Everything in the data below is left aside except the lines from the one containing "Viewport: 500px width, 500px" through the one containing "Task: Select the yellow 'ㅋㅋ' message bubble"; repeat those exactly.

________________

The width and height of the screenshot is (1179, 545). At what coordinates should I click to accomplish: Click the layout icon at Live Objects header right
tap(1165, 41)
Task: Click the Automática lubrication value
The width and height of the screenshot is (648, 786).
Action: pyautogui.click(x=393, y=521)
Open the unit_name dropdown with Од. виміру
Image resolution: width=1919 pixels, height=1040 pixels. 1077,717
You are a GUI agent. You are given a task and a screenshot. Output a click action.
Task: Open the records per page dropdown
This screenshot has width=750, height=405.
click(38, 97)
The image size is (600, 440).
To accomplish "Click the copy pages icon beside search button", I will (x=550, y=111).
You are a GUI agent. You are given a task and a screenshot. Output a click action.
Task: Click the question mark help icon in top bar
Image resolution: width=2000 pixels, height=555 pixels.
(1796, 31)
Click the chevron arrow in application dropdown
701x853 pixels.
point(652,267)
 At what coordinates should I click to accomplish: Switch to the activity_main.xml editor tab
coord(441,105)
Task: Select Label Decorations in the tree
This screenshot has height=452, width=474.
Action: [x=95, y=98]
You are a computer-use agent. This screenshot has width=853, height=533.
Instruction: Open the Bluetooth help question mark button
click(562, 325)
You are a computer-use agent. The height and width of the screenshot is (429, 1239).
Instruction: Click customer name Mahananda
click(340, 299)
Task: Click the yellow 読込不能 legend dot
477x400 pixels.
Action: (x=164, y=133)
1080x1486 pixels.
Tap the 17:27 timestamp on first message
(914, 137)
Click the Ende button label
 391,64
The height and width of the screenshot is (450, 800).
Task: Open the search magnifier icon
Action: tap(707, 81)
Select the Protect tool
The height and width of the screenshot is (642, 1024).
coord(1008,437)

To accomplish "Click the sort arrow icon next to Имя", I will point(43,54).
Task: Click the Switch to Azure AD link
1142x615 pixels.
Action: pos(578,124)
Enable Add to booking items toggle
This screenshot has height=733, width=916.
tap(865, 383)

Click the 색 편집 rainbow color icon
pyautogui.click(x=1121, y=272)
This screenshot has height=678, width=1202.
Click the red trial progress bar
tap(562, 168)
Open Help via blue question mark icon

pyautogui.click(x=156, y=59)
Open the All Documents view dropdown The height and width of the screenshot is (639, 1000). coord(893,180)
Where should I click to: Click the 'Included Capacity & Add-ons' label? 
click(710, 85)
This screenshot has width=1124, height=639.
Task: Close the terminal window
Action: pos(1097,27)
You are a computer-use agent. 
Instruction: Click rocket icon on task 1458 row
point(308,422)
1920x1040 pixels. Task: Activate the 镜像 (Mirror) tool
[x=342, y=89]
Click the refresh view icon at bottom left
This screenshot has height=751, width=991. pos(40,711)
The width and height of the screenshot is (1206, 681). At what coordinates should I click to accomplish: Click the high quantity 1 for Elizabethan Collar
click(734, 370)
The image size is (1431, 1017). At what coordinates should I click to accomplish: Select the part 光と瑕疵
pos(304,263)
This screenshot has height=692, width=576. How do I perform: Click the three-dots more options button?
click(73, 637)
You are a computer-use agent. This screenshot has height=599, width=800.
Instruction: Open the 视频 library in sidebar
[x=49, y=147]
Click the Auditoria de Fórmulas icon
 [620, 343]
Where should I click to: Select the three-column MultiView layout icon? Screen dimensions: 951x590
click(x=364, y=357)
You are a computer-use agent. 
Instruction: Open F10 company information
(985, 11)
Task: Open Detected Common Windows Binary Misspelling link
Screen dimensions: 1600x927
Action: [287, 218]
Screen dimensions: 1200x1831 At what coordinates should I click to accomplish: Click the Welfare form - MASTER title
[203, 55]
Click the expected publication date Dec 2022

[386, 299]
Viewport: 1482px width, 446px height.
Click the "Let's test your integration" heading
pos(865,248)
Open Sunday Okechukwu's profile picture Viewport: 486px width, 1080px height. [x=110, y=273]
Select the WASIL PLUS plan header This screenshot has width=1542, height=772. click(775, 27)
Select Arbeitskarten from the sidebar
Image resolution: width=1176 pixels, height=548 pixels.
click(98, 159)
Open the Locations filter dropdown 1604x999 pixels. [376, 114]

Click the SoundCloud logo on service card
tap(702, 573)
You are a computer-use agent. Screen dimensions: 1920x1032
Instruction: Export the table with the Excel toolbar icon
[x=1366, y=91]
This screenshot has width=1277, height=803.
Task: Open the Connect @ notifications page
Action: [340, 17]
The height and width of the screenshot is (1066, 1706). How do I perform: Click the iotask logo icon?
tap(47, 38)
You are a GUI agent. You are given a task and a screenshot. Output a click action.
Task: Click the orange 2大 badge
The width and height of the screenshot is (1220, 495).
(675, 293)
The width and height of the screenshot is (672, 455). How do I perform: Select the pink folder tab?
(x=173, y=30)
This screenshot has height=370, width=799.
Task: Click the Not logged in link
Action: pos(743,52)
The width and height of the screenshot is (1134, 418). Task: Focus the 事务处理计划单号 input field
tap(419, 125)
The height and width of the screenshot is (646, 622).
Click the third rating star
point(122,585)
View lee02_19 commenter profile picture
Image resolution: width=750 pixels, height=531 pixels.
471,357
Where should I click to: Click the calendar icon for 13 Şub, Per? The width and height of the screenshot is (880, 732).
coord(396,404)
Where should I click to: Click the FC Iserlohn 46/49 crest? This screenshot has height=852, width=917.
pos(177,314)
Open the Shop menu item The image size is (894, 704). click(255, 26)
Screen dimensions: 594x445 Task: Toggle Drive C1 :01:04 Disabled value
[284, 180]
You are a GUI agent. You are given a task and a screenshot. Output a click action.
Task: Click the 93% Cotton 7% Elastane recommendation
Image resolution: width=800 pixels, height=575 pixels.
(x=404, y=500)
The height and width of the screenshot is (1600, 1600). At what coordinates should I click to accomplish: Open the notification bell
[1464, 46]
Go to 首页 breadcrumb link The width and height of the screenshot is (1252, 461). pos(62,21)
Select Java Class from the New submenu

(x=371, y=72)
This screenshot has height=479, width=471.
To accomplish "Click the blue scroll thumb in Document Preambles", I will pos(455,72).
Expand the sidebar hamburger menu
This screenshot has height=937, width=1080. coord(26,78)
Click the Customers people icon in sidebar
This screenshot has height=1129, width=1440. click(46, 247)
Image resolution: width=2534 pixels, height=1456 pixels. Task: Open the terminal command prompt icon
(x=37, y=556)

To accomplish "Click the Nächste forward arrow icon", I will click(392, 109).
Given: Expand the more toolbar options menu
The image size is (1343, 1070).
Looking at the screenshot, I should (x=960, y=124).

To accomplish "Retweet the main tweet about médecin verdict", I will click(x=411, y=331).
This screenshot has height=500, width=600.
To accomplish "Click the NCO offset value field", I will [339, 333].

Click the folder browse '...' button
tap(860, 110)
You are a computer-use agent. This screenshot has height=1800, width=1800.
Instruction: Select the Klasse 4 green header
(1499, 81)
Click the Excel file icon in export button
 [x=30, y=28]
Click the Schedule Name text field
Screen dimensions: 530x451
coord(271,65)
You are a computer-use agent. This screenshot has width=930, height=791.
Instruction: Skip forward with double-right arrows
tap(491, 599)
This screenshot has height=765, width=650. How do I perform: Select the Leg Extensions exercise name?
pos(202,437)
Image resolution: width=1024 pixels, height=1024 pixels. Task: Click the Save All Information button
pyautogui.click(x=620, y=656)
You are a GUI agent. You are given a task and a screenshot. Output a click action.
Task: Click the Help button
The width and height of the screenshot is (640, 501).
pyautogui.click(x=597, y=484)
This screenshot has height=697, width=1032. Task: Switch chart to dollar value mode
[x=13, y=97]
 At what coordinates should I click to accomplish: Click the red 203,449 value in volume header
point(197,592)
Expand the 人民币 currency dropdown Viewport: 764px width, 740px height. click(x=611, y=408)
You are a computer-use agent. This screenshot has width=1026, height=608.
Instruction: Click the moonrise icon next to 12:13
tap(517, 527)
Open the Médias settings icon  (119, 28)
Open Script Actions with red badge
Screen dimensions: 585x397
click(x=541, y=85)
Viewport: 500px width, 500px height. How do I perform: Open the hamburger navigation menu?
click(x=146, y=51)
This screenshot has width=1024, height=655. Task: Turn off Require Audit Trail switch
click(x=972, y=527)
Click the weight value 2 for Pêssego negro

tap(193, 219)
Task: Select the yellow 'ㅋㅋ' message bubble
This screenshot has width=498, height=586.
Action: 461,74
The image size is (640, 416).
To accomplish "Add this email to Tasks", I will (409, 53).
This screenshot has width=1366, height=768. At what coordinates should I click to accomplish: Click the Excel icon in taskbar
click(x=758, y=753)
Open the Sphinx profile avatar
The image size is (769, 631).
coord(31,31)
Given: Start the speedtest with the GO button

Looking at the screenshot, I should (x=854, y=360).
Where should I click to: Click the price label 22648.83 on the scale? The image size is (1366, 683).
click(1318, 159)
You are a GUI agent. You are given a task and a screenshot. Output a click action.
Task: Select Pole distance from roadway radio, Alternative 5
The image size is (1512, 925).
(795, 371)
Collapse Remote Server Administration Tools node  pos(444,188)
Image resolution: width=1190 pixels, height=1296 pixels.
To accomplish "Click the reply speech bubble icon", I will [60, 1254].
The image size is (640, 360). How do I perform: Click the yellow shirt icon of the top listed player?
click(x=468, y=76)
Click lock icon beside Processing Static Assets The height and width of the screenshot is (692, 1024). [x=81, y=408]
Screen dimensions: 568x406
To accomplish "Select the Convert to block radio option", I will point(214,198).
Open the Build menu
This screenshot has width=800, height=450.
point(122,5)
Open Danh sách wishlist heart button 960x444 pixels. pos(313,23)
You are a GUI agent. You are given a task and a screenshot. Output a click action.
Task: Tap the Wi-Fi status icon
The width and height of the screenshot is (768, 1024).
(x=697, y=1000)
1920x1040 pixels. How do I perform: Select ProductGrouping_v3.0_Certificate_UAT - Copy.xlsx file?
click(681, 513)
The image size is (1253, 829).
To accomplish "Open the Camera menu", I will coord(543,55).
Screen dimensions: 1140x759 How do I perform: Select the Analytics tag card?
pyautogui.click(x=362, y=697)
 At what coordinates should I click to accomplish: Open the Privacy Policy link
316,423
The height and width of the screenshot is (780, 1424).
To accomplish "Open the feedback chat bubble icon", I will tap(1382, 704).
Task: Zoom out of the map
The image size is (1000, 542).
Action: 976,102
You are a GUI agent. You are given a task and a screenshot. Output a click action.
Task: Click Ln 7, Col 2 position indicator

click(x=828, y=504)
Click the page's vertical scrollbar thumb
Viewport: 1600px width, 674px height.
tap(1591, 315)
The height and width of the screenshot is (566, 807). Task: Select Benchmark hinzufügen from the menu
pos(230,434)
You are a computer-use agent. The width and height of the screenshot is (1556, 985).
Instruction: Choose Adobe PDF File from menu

________________

ANSWER SECTION:
Viewport: 500px width, 500px height. How do I perform: Open the hamburger navigation menu?
click(x=146, y=51)
This screenshot has width=1024, height=655. Task: Turn off Require Audit Trail switch
click(x=972, y=527)
Click the weight value 2 for Pêssego negro

tap(193, 219)
Task: Select the yellow 'ㅋㅋ' message bubble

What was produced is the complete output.